Une rupture historique

Le ton est grave, la plume acérée. Huit figures éminentes de la région du Sud-Cameroun, bastion historique du président Paul Biya, viennent de lancer un appel sans précédent. Intitulé « Embarquons résolument dans le train du bonheur ! », leur manifeste, publié ce 18 juin 2025, fustige quatre décennies de « règne sans partage » et exhorte leurs compatriotes à rejeter ce qu’ils qualifient d’« éducation humiliante à la servitude, volontaire ou forcée ».

À quelques mois d’une élection présidentielle cruciale, ce cri de révolte émanant du berceau politique du régime en place sonne comme un électrochoc. Il brise un silence longtemps interprété comme assentiment.

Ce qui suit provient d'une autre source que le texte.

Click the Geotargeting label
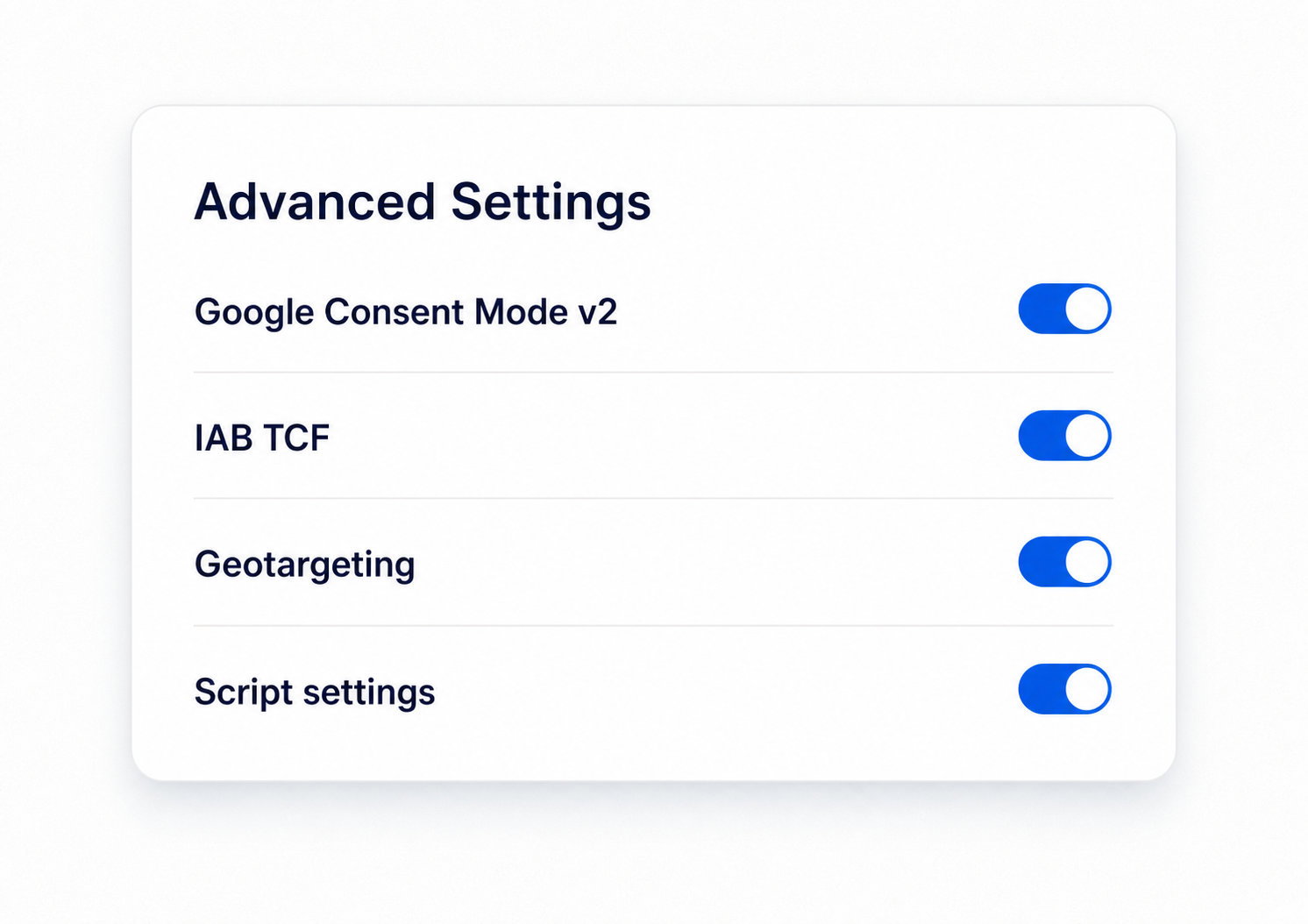This screenshot has height=924, width=1308. coord(304,565)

Le Sud, entre mythe et réalité

« Depuis 43 ans, Monsieur Paul Biya règne sans partage sur le Cameroun », assènent les auteurs, balayant d’un revers de main l’illusion d’un Sud unanimement acquis au pouvoir. Et de dénoncer une marginalisation silencieuse : bien que plusieurs ministres et directeurs généraux soient originaires de la région, « la majorité des populations du Sud végète dans la pauvreté et l’isolement ».

Selon les données de l’Institut national de la statistique (INS), la région du Sud affiche un taux de pauvreté monétaire supérieur à 56 % en 2023, contre une moyenne nationale de 37,5 %. Plusieurs localités comme Ngoyla, Djoum ou Mintom restent enclavées, avec des routes impraticables durant la saison des pluies. À Ebolowa, le comice agropastoral de 2011 – événement phare censé impulser un développement régional – a laissé derrière lui des infrastructures inachevées et des promesses oubliées.

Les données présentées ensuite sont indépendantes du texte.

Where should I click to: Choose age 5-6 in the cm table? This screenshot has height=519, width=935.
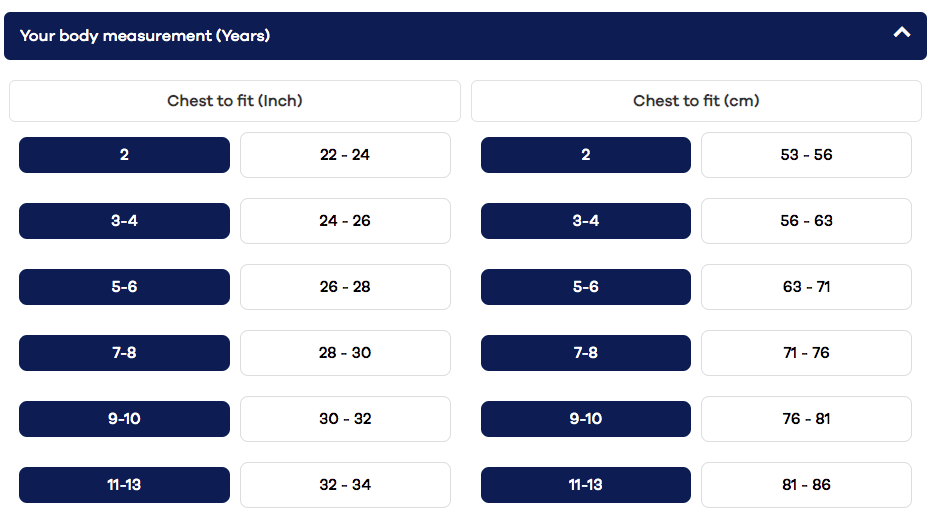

Le chômage des jeunes y atteint 39 %, selon une étude de l’Observatoire national de l’emploi et de la formation professionnelle publiée en 2024.

Une loyauté instrumentalisée

Les auteurs rejettent avec vigueur l’image d’un Sud naturellement fidèle au chef de l’État. « Soutenir ce mensonge, c’est prendre les populations du Sud pour des esclaves », écrivent-ils. « Comment rester attaché à un homme qui n’a affiché que condescendance et distance ? »

Paul Biya, au pouvoir depuis 1982, ne s’est pas adressé publiquement à ses électeurs dans la région du Sud depuis le meeting d’Ebolowa en 1992. Depuis, le président n’a plus participé à aucun rassemblement politique dans sa région natale, se contentant de rares visites officielles. « Le Sud comme socle granitique du RDPC est un slogan de griot », tranchent les signataires.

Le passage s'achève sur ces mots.